Nella produzione musicale di questo gruppo – specialmente in
quella dei primi anni - troviamo brani di esplicita adesione alla
fede cristiana. È il caso per esempio di Gloria: "But
only in you I'm complete. Gloria, in Te Domine, Gloria, exultate!
Oh Lord, loosen my lips I try to sing this song. I try to get in,
but I can't find the door. The door is open. You're standing there,
Let me in. Gloria, Gloria! Oh Lord, if I have anything, anything at
all, I'll give it to you": solo in te io sono realizzato. Gloria
in Te, Signore, Gloria, esultate! O Signore, libera le mie labbra.

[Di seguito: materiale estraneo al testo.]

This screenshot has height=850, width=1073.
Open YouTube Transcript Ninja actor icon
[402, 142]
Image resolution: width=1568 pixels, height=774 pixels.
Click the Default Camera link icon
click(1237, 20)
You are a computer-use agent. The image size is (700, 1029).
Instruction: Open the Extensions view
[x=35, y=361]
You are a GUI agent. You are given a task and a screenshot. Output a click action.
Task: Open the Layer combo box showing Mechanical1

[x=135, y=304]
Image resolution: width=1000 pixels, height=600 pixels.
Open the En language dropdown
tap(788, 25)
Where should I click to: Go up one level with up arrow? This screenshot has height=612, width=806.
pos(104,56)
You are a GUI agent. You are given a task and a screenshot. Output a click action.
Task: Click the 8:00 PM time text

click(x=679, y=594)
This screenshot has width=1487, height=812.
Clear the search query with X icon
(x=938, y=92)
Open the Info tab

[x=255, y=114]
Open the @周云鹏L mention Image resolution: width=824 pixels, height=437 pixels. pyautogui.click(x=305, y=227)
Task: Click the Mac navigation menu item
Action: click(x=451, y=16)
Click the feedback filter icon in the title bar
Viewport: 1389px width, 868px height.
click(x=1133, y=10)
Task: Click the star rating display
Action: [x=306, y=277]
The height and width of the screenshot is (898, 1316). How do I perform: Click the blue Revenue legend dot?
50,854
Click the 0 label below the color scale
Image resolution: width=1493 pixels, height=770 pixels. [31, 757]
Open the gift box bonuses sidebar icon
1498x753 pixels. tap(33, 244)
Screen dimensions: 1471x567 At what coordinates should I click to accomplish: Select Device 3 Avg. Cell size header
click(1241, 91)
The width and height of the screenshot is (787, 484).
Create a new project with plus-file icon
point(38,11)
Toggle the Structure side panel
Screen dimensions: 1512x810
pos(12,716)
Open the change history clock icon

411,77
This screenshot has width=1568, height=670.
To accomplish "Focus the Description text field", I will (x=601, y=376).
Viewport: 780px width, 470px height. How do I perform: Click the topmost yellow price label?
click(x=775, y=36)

Io provo a cantare questa canzone, io provo ad entrare, ma non riesco
a trovare la porta. La porta è aperta. Tu stai lì, fammi
entrare. Gloria, gloria! O Signore, se io avessi qualsiasi cosa la
darei a Te.
Una fede esplicita è evidente anche in "40", una
canzone che riprende le parole del Salmo 40: " I waited patiently
for the Lord He inclined and heard my cry. He brought me right out
of the pit, out of my reglade. I will sing a new song, How long to
sing this song? He set my feet upon a rock, and made my footsteps
heard. Many will see, Many will see and fear. I will sing, sing a
new song. How long to sing this song?": ho atteso con pazienza
il Signore Lui si è chinato ed ha udito il mio lamento Allora
mi ha preso e mi ha condotto a sè fuori dall'inferno Lontano
dalle sabbie mobili. E io canterò, canterò una nuova
canzone E io canterò, canterò una nuova canzone Per
quanto ancora dovrò cantare questa? Poi Egli mi ha indicato
la via della roccia E ha donato fermezza ai miei passi Molti vedranno,
molti vedranno e potranno udire. Io canterò, canterò
una nuova canzone, io canterò, canterò una nuova canzone,
per quanto ancora dovrò cantare questa?.
Anche nella famosa Pride, dedicata a Martin Luther King, troviamo
un richiamo alla figura di Gesù Cristo: "One man come
in the name of love, one man come and go, one man come he to justify,
one man to overthrow. In the name of love, what more in the name of
love. In the name of love!": un uomo viene nel nome dell’amore,
un uomo viene e va, un uomo viene per giustificare, un uomo per rovesciare.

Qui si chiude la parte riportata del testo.